A plant of moly is in his hand; and this will be the antidote to Circe's philter. Odysseus's sword and strong will must do the rest. When Circe has once found her match, we are astonished at the bonhomie which she displays. The game is over. There remains nothing but graceful hospitality on her part—elegant banquets, delicious baths, soft beds, the restoration of the ship's crew to their proper shape, and a store of useful advice for the future. "There all the days, for a whole year, we sat feasting and drinking honeyed wine; but when the year was full, and the seasons had gone round, moon waning after moon, and the long days were finished, my dear comrades called on me by name, and spake once more of home."

One more female figure from the Odyssey remains as yet untouched; and this is the most beautiful of all.
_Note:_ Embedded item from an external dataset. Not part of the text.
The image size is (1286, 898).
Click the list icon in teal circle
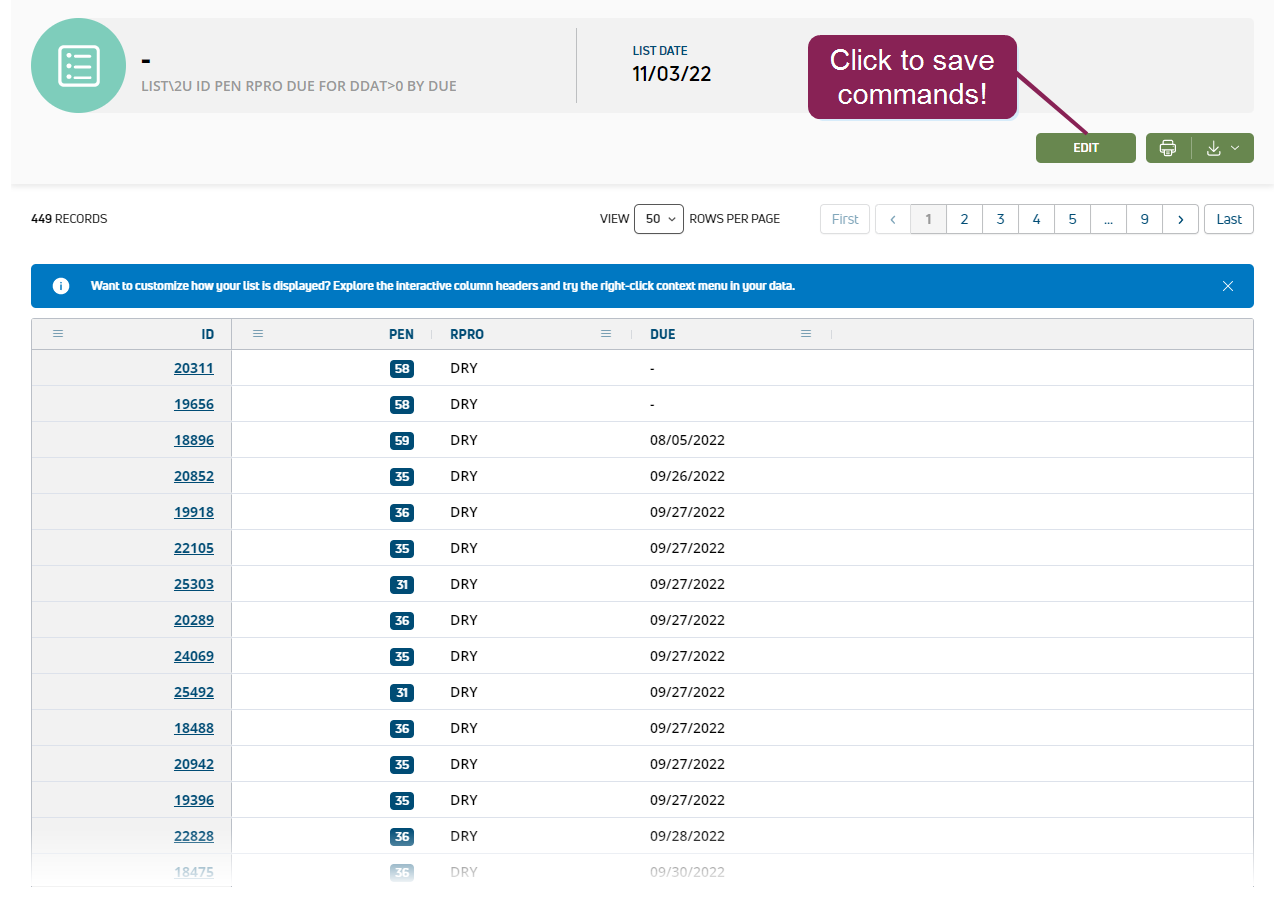(x=78, y=65)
Nausicaa has no legendary charm; she is neither mystic goddess nor weird woman, nor is hers the dignity of wifehood. She is simply the most perfect maiden, the purest, freshest, lightest-hearted girl of Greek romance. Odysseus passes straight from the solitary island of Ogygia, where elm and poplar and cypress overshadow Calypso's cavern, into the company of this real woman. It is like coming from a land of dreams into a dewy garden when the sun has risen: the waves through which he has fared upon his raft have wrought for him, as it were, a rough reincarnation into the realities of human life. For the sea-brine is the source of vigor; and into the deep he has cast, together with Calypso's raiment, all memory of her.
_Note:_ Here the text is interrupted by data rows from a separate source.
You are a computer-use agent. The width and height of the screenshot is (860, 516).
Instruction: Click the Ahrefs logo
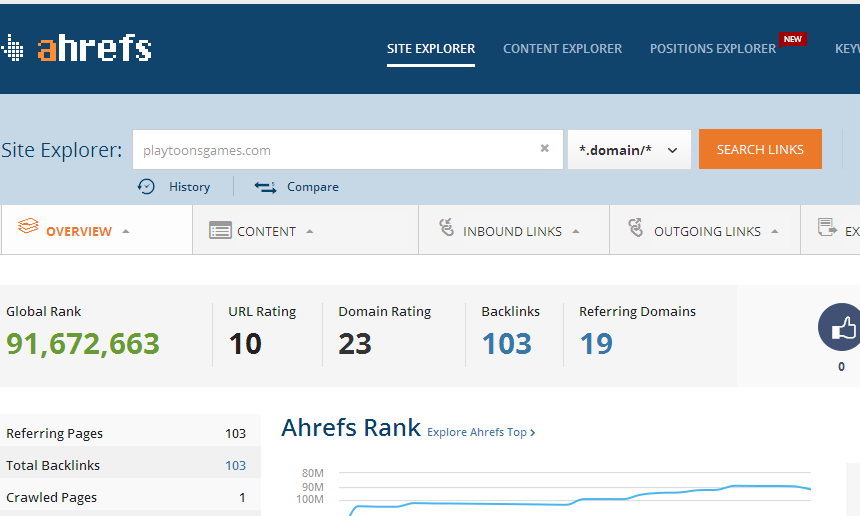(78, 48)
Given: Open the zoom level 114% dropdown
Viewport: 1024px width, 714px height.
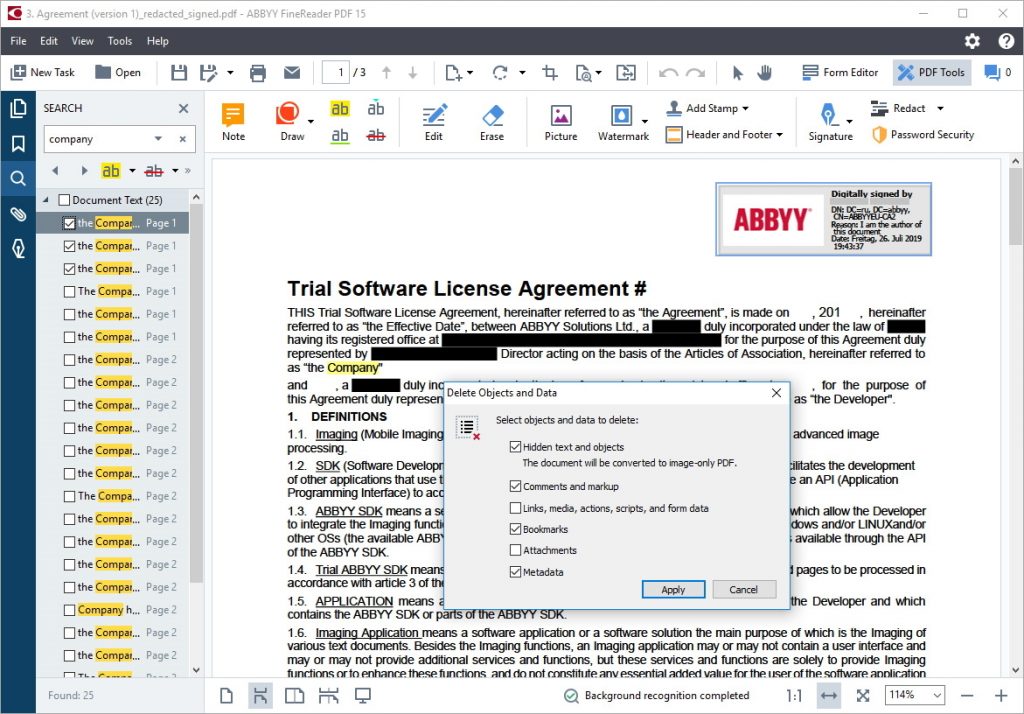Looking at the screenshot, I should point(916,695).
Nausicaa was asleep in her Phæacian chamber when Athene, mindful of Odysseus's need, came down and warned her in a dream that she should bestir herself and wash her clothes against her marriage-day. When the damsel woke, she went straight to her father, Alcinous, and begged him to provide a horse and mules. Like a prudent girl, she said nothing of her marriage, but spoke of the cares of the household. Her five brothers, she said, the two wedded and the other three in the bloom of youth, want shining raiment for the dance, and her duty it is to see that the clothes are always ready. Alcinous knew in his heart what she really meant, but he answered her with no unseemly jest. Only he promised a cart and a pair of mules; and her mother gave her food to eat, and wine in a skin, and a golden cruse of oil, that she and her maidens might spend a pleasant morning by the sea-beach, and bathe and anoint themselves, when their clothes-washing was finished.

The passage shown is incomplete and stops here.